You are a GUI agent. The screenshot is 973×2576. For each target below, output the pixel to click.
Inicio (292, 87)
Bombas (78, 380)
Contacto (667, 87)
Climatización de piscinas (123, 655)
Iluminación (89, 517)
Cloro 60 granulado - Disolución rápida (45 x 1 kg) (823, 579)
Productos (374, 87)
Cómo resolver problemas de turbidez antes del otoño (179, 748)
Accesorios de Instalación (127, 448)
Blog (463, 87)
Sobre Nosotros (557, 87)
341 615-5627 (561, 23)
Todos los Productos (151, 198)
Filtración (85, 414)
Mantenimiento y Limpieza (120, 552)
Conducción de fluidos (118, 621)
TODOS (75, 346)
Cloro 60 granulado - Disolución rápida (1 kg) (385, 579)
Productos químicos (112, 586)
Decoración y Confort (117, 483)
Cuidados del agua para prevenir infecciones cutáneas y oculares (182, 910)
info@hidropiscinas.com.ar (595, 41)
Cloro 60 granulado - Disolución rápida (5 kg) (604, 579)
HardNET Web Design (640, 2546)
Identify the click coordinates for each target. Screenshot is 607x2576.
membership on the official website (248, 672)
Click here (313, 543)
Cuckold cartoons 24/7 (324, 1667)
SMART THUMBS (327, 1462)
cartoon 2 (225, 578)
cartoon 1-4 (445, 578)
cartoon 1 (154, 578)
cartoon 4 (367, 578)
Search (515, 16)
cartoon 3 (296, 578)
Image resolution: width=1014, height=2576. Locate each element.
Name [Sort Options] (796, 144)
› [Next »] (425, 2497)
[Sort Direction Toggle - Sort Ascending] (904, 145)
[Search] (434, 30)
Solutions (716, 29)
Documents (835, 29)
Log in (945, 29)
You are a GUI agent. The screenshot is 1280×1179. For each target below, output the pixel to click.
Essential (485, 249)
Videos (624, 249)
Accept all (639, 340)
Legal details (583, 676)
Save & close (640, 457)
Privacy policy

# The request
Copy all of the records above word for word, changing nothing.

# Written solution
You are a GUI agent. The screenshot is 973×2576. For each target below, output the pixel to click.
Inicio (292, 87)
Bombas (78, 380)
Contacto (667, 87)
Climatización de piscinas (123, 655)
Iluminación (89, 517)
Cloro 60 granulado - Disolución rápida (45 x 1 kg) (823, 579)
Productos (374, 87)
Cómo resolver problemas de turbidez antes del otoño (179, 748)
Accesorios de Instalación (127, 448)
Blog (463, 87)
Sobre Nosotros (557, 87)
341 615-5627 (561, 23)
Todos los Productos (151, 198)
Filtración (85, 414)
Mantenimiento y Limpieza (120, 552)
Conducción de fluidos (118, 621)
TODOS (75, 346)
Cloro 60 granulado - Disolución rápida (1 kg) (385, 579)
Productos químicos (112, 586)
Decoración y Confort (117, 483)
Cuidados del agua para prevenir infecciones cutáneas y oculares (182, 910)
info@hidropiscinas.com.ar (595, 41)
Cloro 60 granulado - Disolución rápida (5 kg) (604, 579)
HardNET Web Design (640, 2546)
Identify the click coordinates for each target. Screenshot is 607x2576.
membership on the official website (248, 672)
Click here (313, 543)
Cuckold cartoons 24/7 (324, 1667)
SMART THUMBS (327, 1462)
cartoon 2 (225, 578)
cartoon 1-4 (445, 578)
cartoon 1 (154, 578)
cartoon 4 (367, 578)
Search (515, 16)
cartoon 3 (296, 578)
Image resolution: width=1014, height=2576. Locate each element.
Name [Sort Options] (796, 144)
› [Next »] (425, 2497)
[Sort Direction Toggle - Sort Ascending] (904, 145)
[Search] (434, 30)
Solutions (716, 29)
Documents (835, 29)
Log in (945, 29)
You are a GUI agent. The screenshot is 1280×1179. For each target below, output the pixel to click.
Essential (485, 249)
Videos (624, 249)
Accept all (639, 340)
Legal details (583, 676)
Save & close (640, 457)
Privacy policy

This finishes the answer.